Freuds Erben - «Hauptsache, er spricht mit mir»
06.05.2006
Herausgeber: netzeitung.de
Immer mehr Menschen brauchen nach Einschätzung des Weltverbandes für Psychotherapie die Hilfe von Psychologen, um mit ihren Problemen fertig zu werden. Die Weltgesundheitsorganisation WHO geht davon aus, dass weltweit etwa 400 Millionen Menschen von einer ernsten psychischen Erkrankung betroffen sind. Die Zahl derer, die unter Störungen leiden und die Hilfe eines Psychiaters oder Psychotherapeuten nötig hätten, gilt als deutlich höher. «Die Psychotherapie boomt», sagt der Verbandspräsident Alfred Pritz in Wien.
Für die Arbeit Freuds, der schon zu Lebzeiten die Gemüter erregte und dessen Jünger und Nachfolger heute weltweit in zahllose Verbände und Vereinigungen gespalten sind, ist der Boom wie eine nachträgliche Bestätigung. «In den Industrieländern bräuchten vermutlich etwa drei Prozent der Bevölkerung eine Psychotherapie», sagt Pritz. Doch behandelt würden deutlich weniger: «Tatsächlich in Behandlung sind in Österreich nur etwa 0,6 bis 0,7 Prozent.» In Deutschland sei der Anteil der behandelten Kassenpatienten sogar nur halb so groß.

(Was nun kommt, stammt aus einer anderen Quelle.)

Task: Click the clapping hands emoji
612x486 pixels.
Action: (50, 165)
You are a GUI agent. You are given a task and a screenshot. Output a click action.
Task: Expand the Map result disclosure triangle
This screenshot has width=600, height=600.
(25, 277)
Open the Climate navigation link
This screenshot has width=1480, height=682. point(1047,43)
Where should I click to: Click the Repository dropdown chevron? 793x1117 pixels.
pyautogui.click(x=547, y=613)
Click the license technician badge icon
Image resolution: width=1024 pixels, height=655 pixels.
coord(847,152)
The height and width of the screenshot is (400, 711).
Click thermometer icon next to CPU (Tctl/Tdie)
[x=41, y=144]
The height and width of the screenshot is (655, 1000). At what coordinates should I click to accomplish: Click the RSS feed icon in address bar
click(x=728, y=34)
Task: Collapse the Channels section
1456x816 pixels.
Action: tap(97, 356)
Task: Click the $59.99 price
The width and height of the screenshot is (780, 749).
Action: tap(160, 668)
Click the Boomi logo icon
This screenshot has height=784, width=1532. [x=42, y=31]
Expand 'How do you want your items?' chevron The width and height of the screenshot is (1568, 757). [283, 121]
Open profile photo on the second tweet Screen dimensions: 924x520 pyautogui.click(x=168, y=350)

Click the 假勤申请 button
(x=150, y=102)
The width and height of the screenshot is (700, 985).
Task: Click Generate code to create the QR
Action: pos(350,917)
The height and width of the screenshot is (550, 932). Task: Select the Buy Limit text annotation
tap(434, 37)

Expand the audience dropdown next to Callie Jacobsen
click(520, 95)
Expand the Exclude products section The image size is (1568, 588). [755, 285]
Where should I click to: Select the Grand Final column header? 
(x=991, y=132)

In den USA sinkt der Stellenwert der von Freud geprägten Wissenschaft allerdings. «Ich glaube, die Amerikaner haben es versäumt, die Psychotherapie als gesellschaftliche Kraft zu institutionalisieren. Die Psychoanalyse war trendy in amerikanischen Filmen, aber nie in der amerikanischen Bevölkerung, wo es einen enormen Bedarf gäbe», sagt Pritz. Gerade die Ärmeren aber könnten sich in den USA eine Therapie nicht leisten. In Deutschland und Österreich dagegen sei die Behandlung auf Krankenschein möglich.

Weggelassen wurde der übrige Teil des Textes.